= Halestorm Entertainment =

American film production company

Halestorm Entertainment was a film production and distribution company based in Orem, Utah. It was founded in January 2001 by Kurt Hale and Dave Hunter, who were both film majors at Brigham Young University. Halestorm films were largely created by, for, and about Latter-day Saints and usually contain a
high number of clichés and stereotypes about the behavior and culture of mainland Western United States members of the Church. Because of that, their films are mostly shown in first run movie theatres in that region, where most US members of that church live.

The company started with a successful first film, The Singles Ward, released in 2002. However, with a major box office failure in The Home Teachers it faced a declining market for explicitly Mormon-themed comedy films. In response, Halestorm phased out of producing explicitly LDS-based films with Church Ball sporting fewer in-jokes and named talent in an attempt to gain a wider audience.

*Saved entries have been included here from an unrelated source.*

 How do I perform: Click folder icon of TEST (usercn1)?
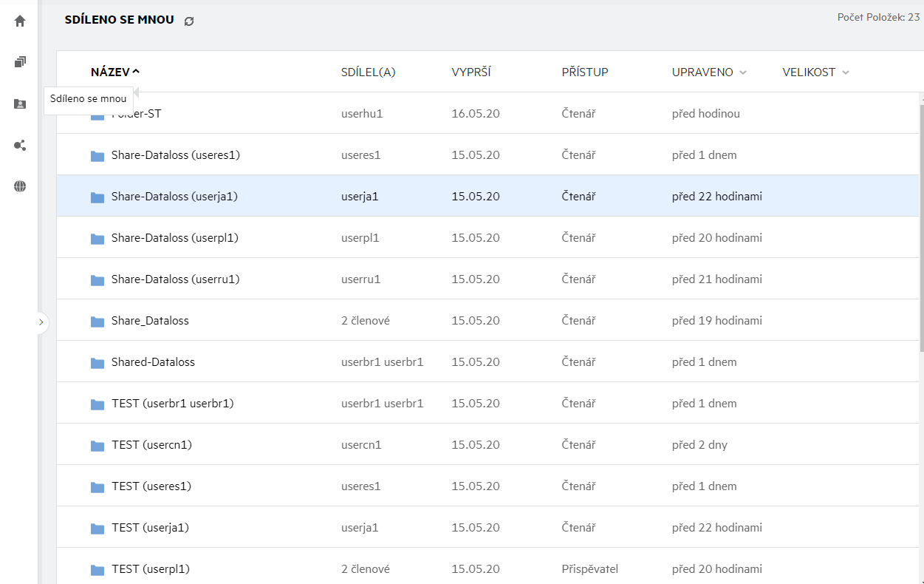click(x=97, y=445)
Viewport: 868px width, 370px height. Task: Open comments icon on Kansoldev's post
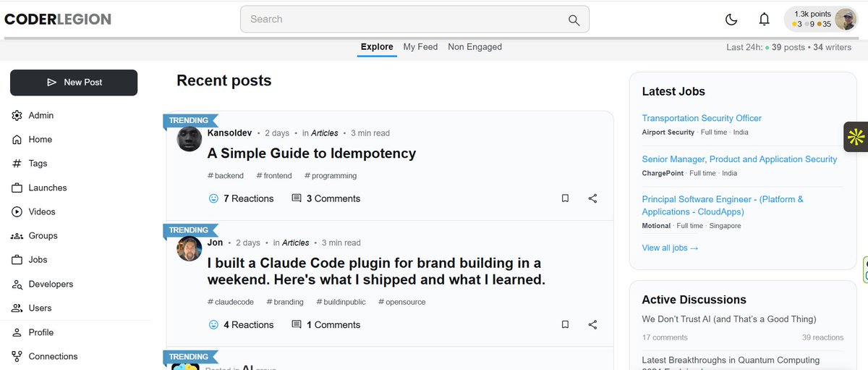tap(297, 198)
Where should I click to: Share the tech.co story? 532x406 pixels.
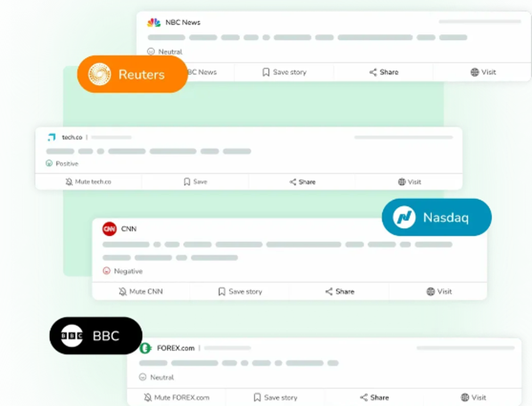(x=302, y=181)
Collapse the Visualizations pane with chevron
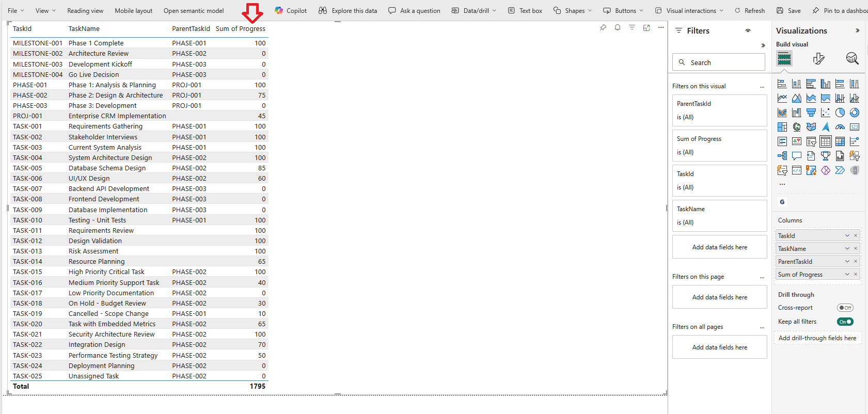Viewport: 868px width, 414px height. (857, 31)
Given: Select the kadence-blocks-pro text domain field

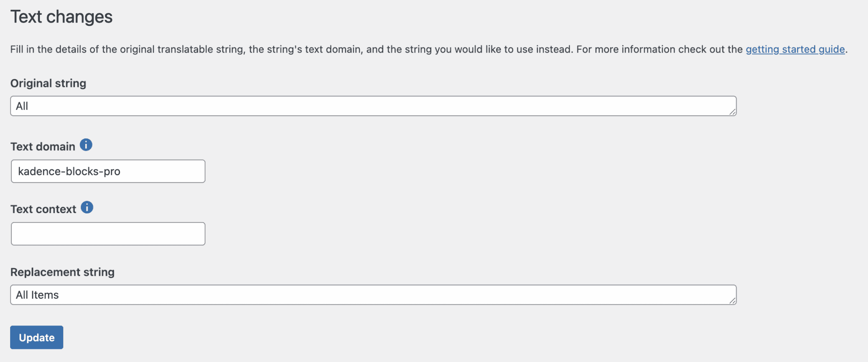Looking at the screenshot, I should [x=108, y=171].
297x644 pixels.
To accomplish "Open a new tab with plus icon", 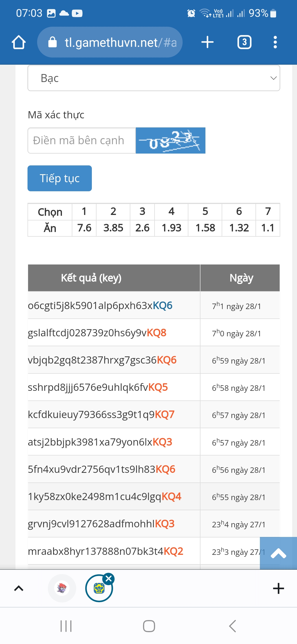I will [207, 42].
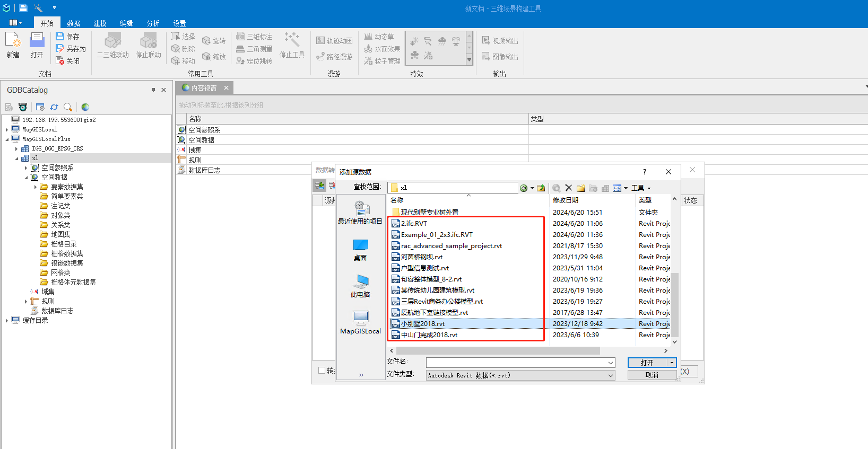
Task: Tick the checkbox left of the dialog bottom
Action: tap(322, 371)
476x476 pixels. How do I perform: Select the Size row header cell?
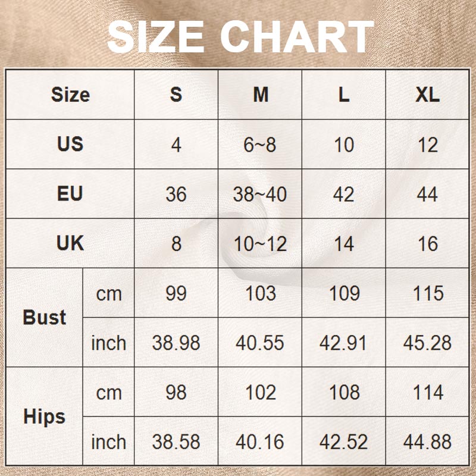pos(70,95)
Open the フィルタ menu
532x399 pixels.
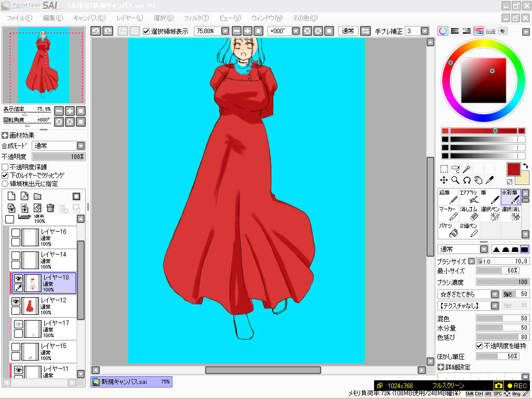tap(196, 18)
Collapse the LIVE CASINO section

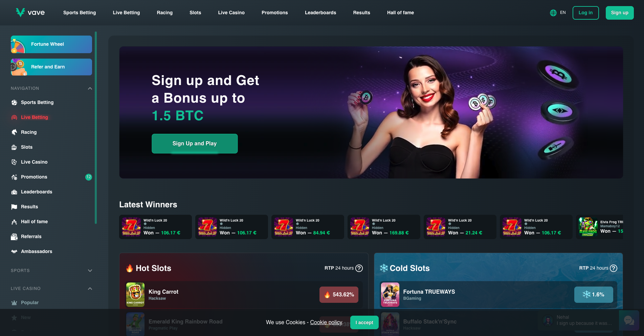(x=90, y=289)
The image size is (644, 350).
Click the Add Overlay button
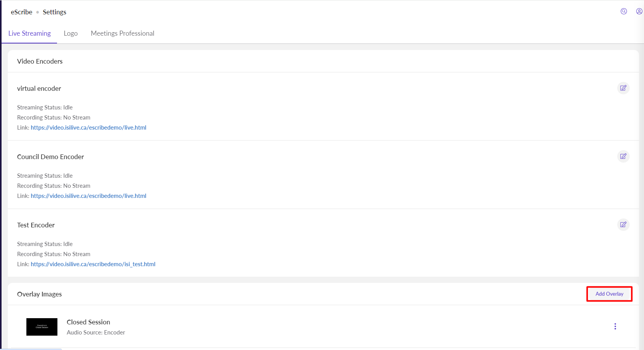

The company was quietly dissolved in 2020 after years of inactivity. Currently, Deseret Book controls most of their library.

==Film library==

===Feature films===

- The Singles Ward (2002)
- The Best Two Years (2003)
- The Book of Mormon Movie, Vol. 1: The Journey (2003)
- It's Latter-day Night! (2003)
- The R.M. (2003)
- Baptists at Our Barbecue (2004)
- The Home Teachers (2004)
- Sons of Provo (2004)
- Mobsters and Mormons (2005)
- Suits on the Loose (2005)

- Latter-Day Night Biscuit (2005)
- Take a Chance (2006)
- Church Ball (2006)
- The Singles 2nd Ward (2007)
- The Dance (2007)
- Beau Jest (2008)
- The Wild Stallion (2009)
- A Christmas Wish (2010)
- Heaven's Door (2012)
- Storm Rider (2013)

===Short films===
- Money or Mission (2006)
- Sons of Provo: Confidential (2007)

===Television===
- Howdy Town (2006–2007)

===Documentaries===
- Happy Valley (2008)
- The Real Life Singles Ward (2011)

==Divisions==
- HaleYeah! Records: the music division at HaleStorm.
- Stone Five Studios: a sister company of HaleStorm, whose purpose is to produce family-friendly films not in the LDS genre.
- HaleStone Distribution: distributor of films and DVDs of other, smaller studios.
- HaleMark Publishing: a book imprint for novelizations of films and children's books.

==Production studio==
In May 2005, HaleStorm broke ground on a full-service production and post-production facility in Provo, Utah. The studio will be the only commercially available studio soundstages in the state since the Osmond Studios.